▶ _What the exercise asks_
Pull every line from the records that has the word "Registro" in it.

▶ _Material for this task_
--------

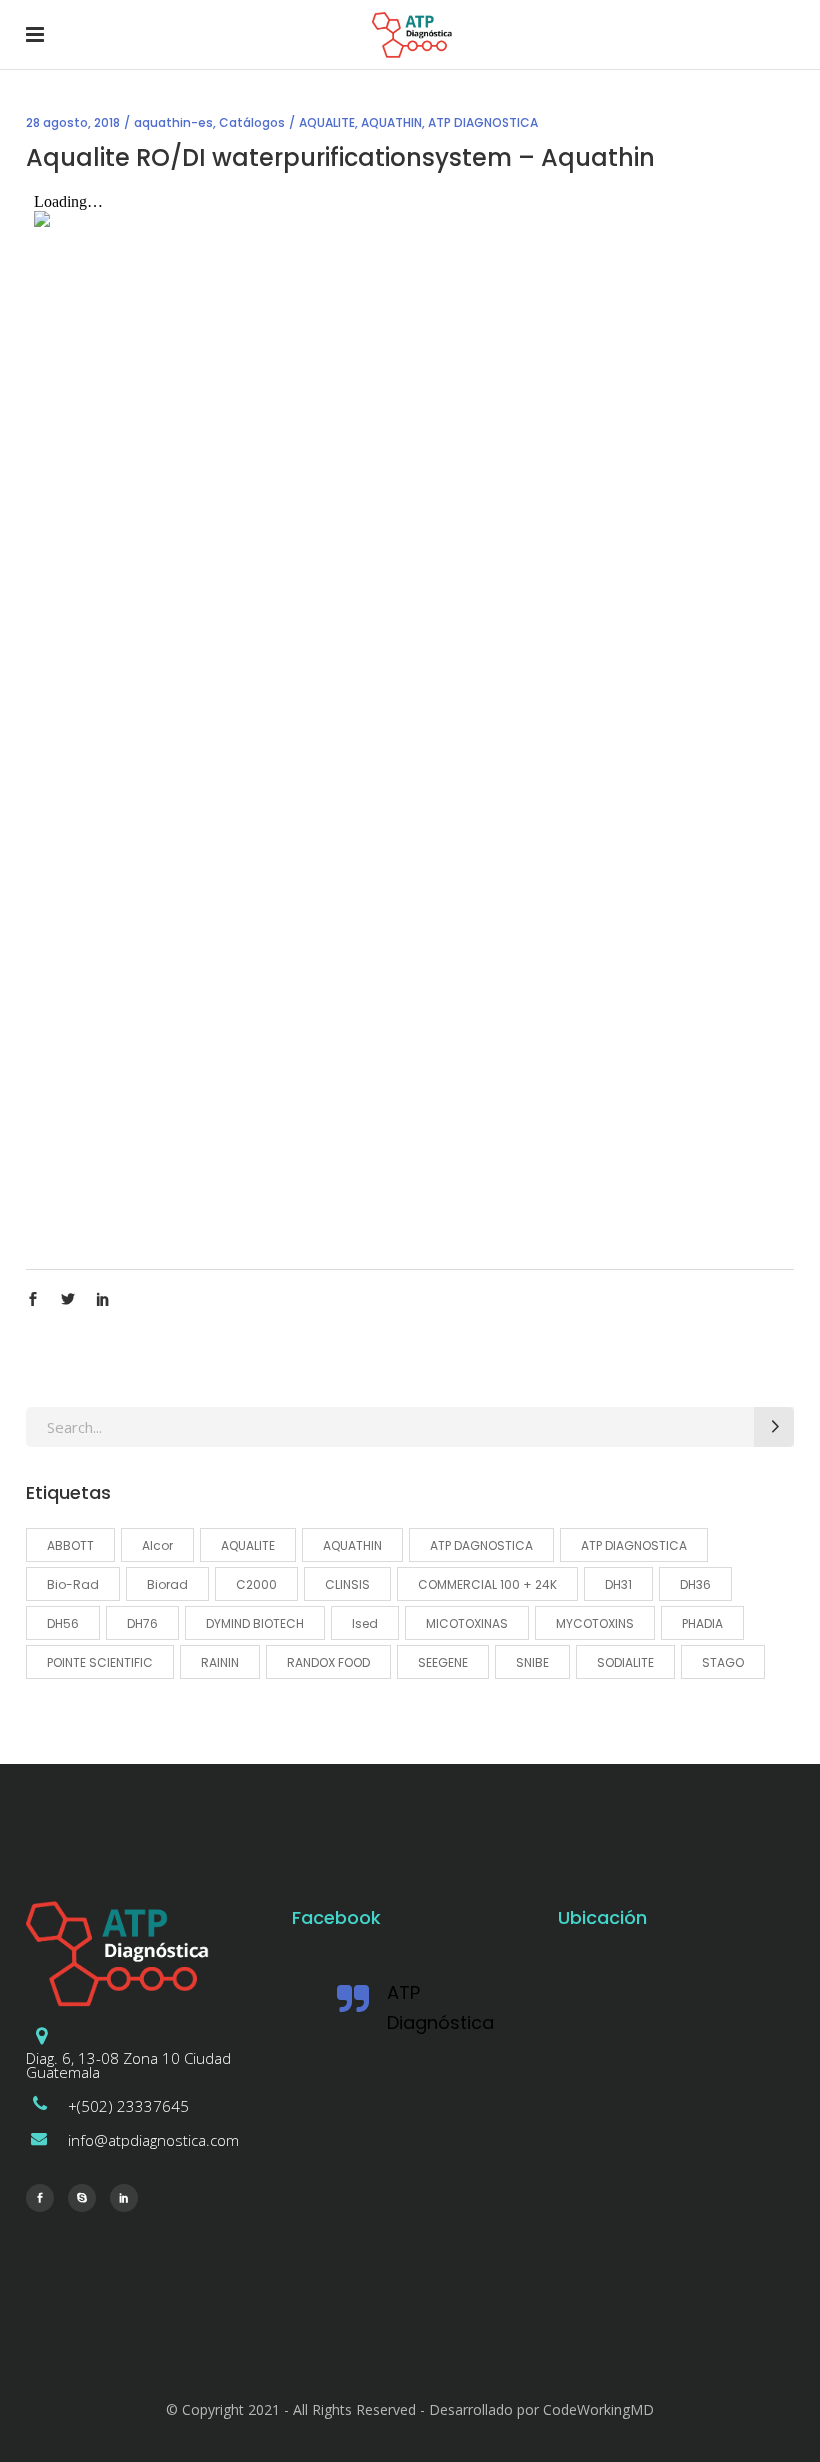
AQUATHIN (391, 122)
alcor (157, 1545)
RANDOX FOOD (328, 1662)
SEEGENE (443, 1662)
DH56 (63, 1623)
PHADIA (702, 1623)
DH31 (618, 1584)
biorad (167, 1584)
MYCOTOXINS (595, 1623)
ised (365, 1623)
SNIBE (532, 1662)
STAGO (723, 1662)
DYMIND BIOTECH (255, 1623)
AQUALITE (327, 122)
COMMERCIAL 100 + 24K (487, 1584)
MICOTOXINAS (467, 1623)
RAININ (220, 1662)
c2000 (256, 1584)
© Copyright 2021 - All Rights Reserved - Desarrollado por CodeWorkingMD (410, 2409)
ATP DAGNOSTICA (481, 1545)
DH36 (695, 1584)
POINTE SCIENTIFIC (100, 1662)
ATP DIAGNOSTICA (483, 122)
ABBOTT (70, 1545)
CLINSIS (347, 1584)
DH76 (142, 1623)
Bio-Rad (73, 1584)
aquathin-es (173, 122)
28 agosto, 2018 (73, 122)
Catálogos (252, 122)
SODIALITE (625, 1662)
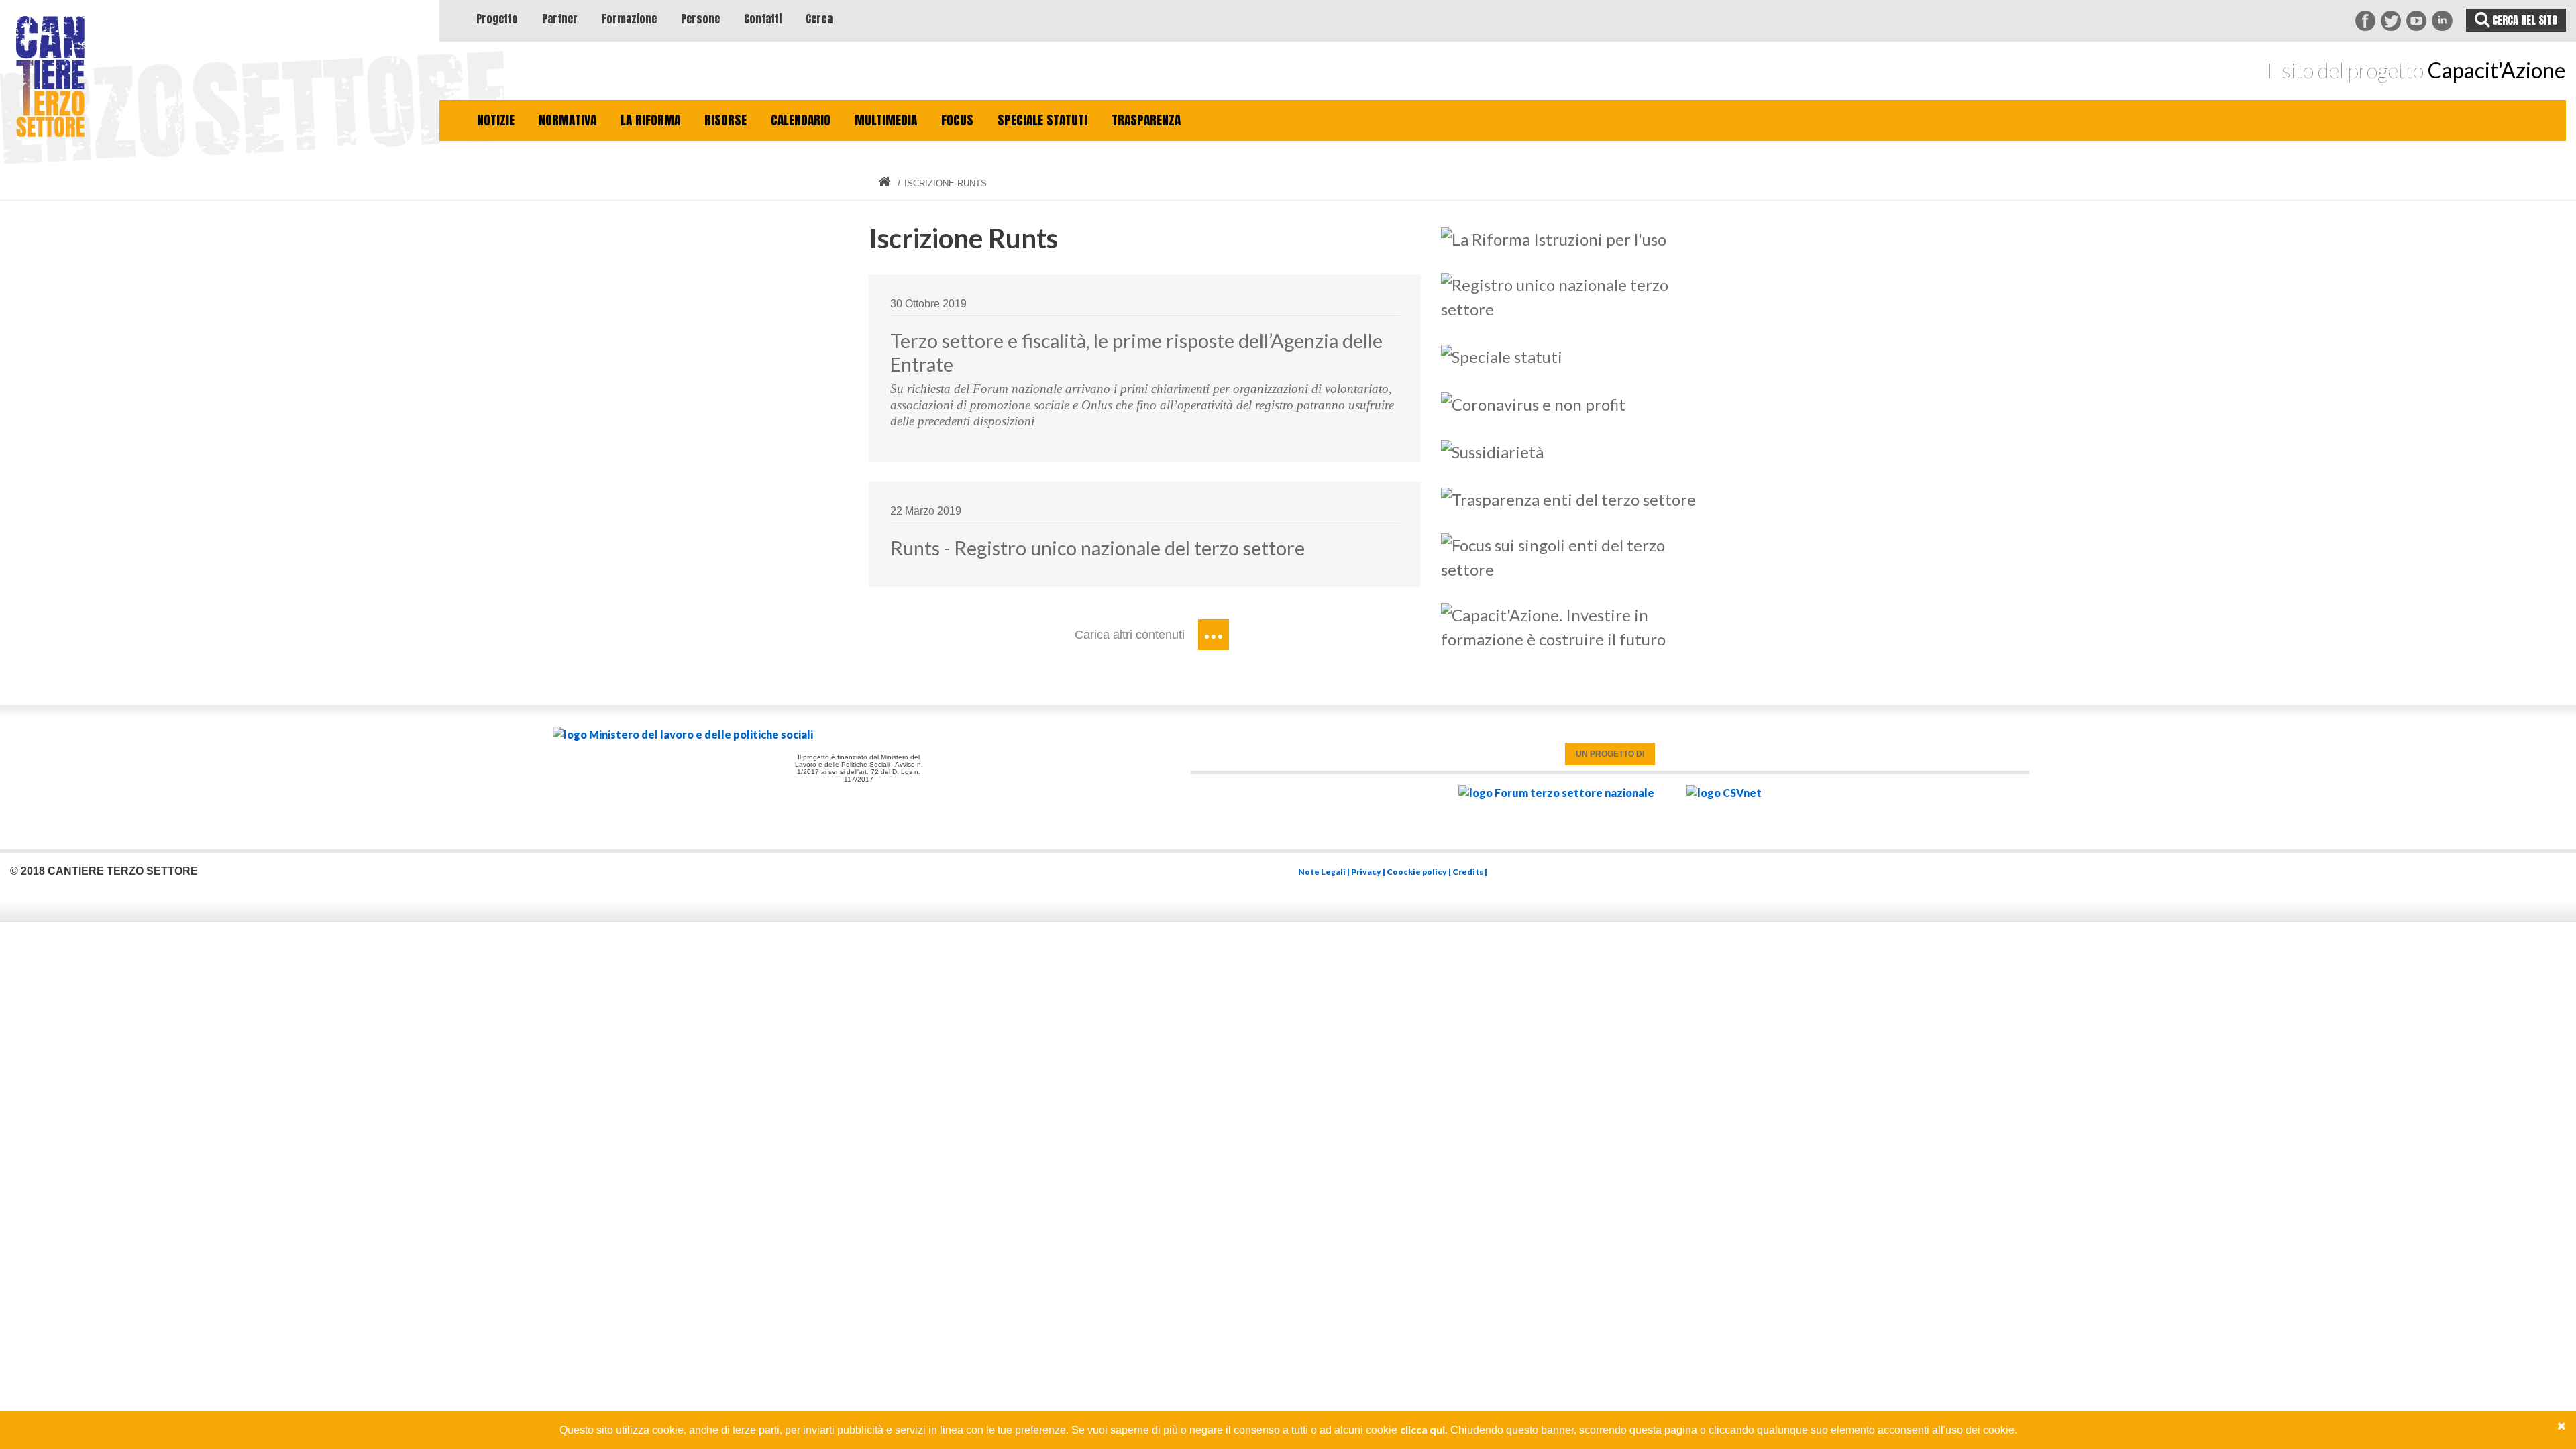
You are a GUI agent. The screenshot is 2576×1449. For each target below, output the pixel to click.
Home (883, 182)
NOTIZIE (496, 119)
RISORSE (725, 119)
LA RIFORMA (650, 119)
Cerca (819, 19)
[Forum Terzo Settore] (1556, 793)
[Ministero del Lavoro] (859, 735)
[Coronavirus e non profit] (1533, 402)
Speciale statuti (1042, 119)
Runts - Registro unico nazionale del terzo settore (1097, 548)
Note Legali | (1324, 872)
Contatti (763, 19)
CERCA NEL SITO (2523, 20)
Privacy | (1369, 872)
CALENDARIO (800, 119)
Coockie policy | (1419, 872)
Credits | (1469, 872)
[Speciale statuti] (1501, 354)
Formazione (629, 19)
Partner (560, 19)
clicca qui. (1424, 1429)
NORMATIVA (567, 119)
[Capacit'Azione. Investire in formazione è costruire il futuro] (1574, 625)
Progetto (497, 19)
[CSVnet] (1724, 793)
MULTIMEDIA (886, 119)
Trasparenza (1146, 119)
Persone (700, 19)
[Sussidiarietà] (1492, 450)
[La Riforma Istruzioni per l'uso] (1553, 237)
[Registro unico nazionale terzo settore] (1574, 295)
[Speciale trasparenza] (1568, 497)
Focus (957, 119)
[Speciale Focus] (1574, 555)
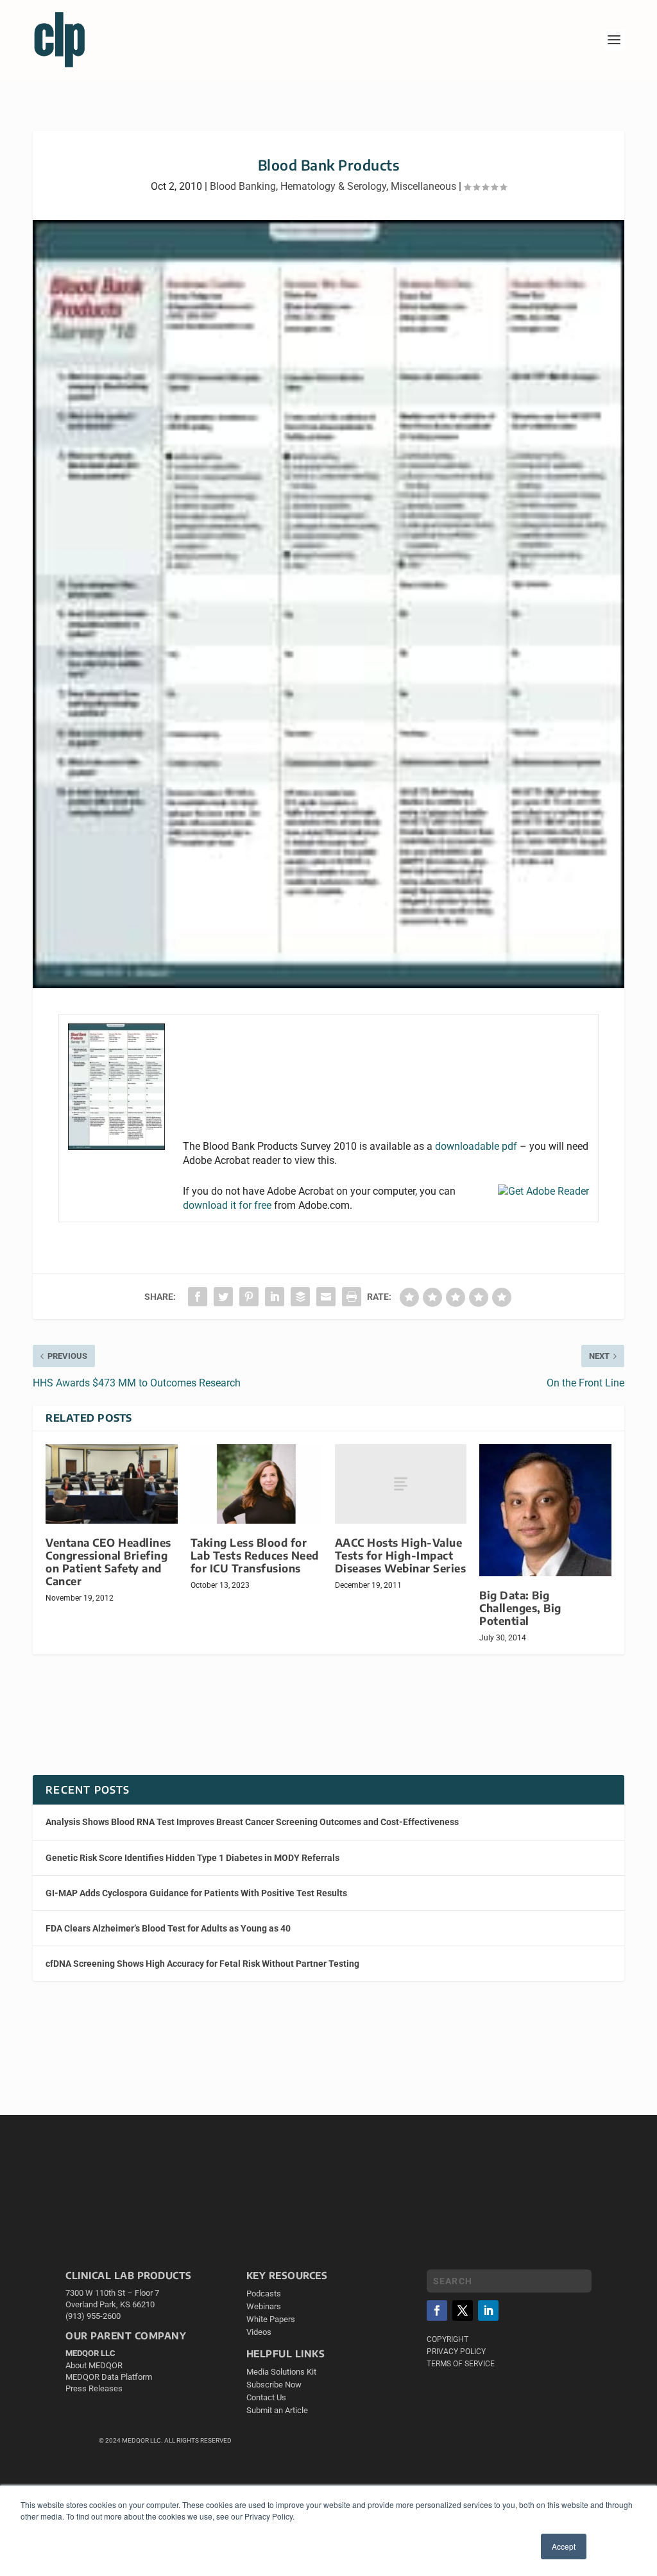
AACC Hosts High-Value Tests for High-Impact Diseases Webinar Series (400, 1555)
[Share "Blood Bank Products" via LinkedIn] (274, 1296)
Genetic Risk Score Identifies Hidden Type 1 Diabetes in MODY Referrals (192, 1858)
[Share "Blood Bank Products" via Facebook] (197, 1296)
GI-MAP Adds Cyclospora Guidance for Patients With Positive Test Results (196, 1893)
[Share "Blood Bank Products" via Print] (351, 1296)
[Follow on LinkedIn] (488, 2310)
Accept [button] (564, 2546)
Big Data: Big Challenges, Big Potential (520, 1608)
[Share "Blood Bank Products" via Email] (326, 1296)
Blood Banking (243, 186)
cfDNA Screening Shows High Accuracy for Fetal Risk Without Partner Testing (202, 1963)
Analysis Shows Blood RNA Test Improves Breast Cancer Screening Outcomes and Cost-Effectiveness (252, 1822)
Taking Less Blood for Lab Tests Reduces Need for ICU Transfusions (255, 1555)
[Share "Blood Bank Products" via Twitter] (223, 1296)
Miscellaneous (423, 186)
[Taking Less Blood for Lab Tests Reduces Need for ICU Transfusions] (256, 1483)
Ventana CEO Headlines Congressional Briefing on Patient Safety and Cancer (108, 1562)
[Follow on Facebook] (437, 2310)
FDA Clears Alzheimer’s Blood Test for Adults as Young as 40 (168, 1928)
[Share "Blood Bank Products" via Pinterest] (249, 1296)
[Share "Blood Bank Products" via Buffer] (300, 1296)
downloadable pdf (476, 1146)
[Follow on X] (462, 2310)
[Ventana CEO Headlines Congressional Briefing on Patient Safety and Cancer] (111, 1483)
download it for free (227, 1205)
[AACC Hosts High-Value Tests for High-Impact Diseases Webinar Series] (400, 1483)
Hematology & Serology (333, 186)
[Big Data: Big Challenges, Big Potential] (545, 1510)
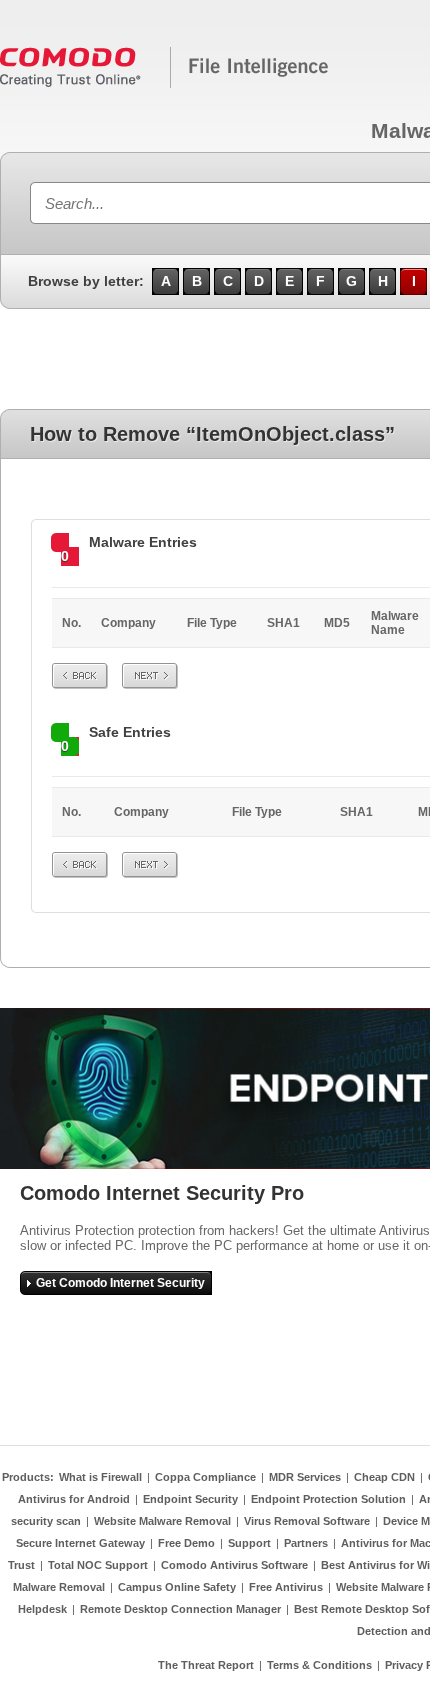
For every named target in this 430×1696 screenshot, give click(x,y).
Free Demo (186, 1543)
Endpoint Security (190, 1499)
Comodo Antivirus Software (234, 1565)
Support (249, 1543)
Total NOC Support (98, 1565)
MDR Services (305, 1477)
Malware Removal (59, 1587)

--------

▶ _Exercise answer_
Runts - Registro unico nazionale del terzo settore (1097, 548)
[Registro unico nazionale terzo settore] (1574, 295)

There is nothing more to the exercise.